Abbreviation: CT, computed tomography.
aNone of the 8 patients where the radiologist suggested that the initial chest CT scan findings could represent malignancy were later confirmed to actually have a malignant disease. These initial radiologic findings probably represented a consolidation of infectious origin.
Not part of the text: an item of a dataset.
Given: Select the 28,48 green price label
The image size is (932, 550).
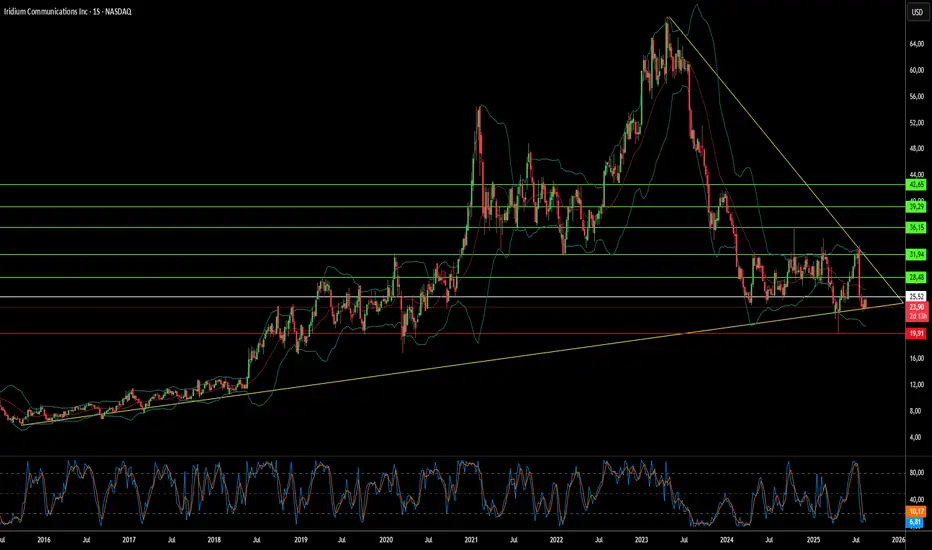Looking at the screenshot, I should 915,277.
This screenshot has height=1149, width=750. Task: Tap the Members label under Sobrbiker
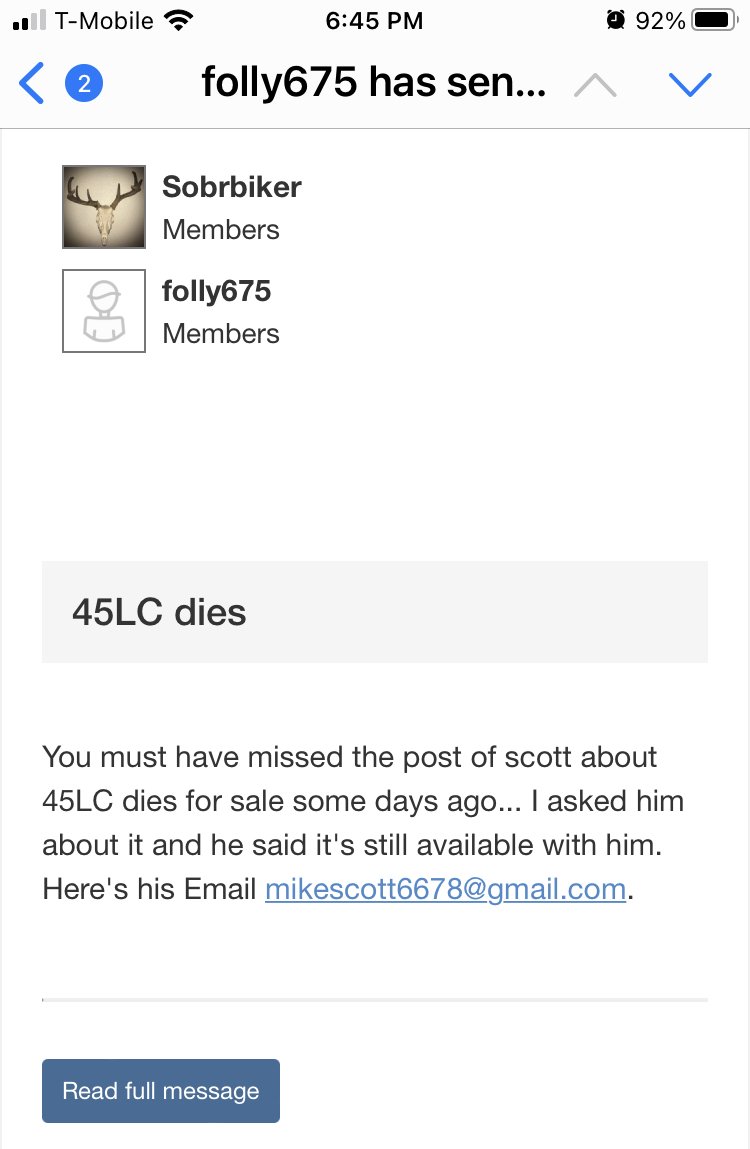click(x=221, y=229)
Two hospitals (HUH and HDH) had regular access to an oral surgeon throughout the study. Of 35 included patients with OPI, they referred 25 to orodental assessment. Among these, 20 (80%) had odontogenic infections such as apical abscesses or severe periodontitis, of whom 18 had 1 or more teeth extracted (range: 1–8; median: 2; average: 2.5). Among the 5 patients without an oral focus, 1 had a focus in the small intestine, whereas 4 presented no obvious alternative foci. Among those not assessed by a dental surgeon, 2 died during the hospital stay. The remaining 8 patients either had a general health condition that did not allow for assessment by a dental surgeon, they declined a dental assessment, or the doctor in charge did not refer them. Four of these patients had a mention of poor dental health in their medical record. Among the 28 patients with OPI from the other hospitals, 11 had a dental status assessment. Of these, 7 had a possible dental focus and 3 had 1 or more teeth removed. Eighteen patients had a CT of the sinuses, all of which were negative.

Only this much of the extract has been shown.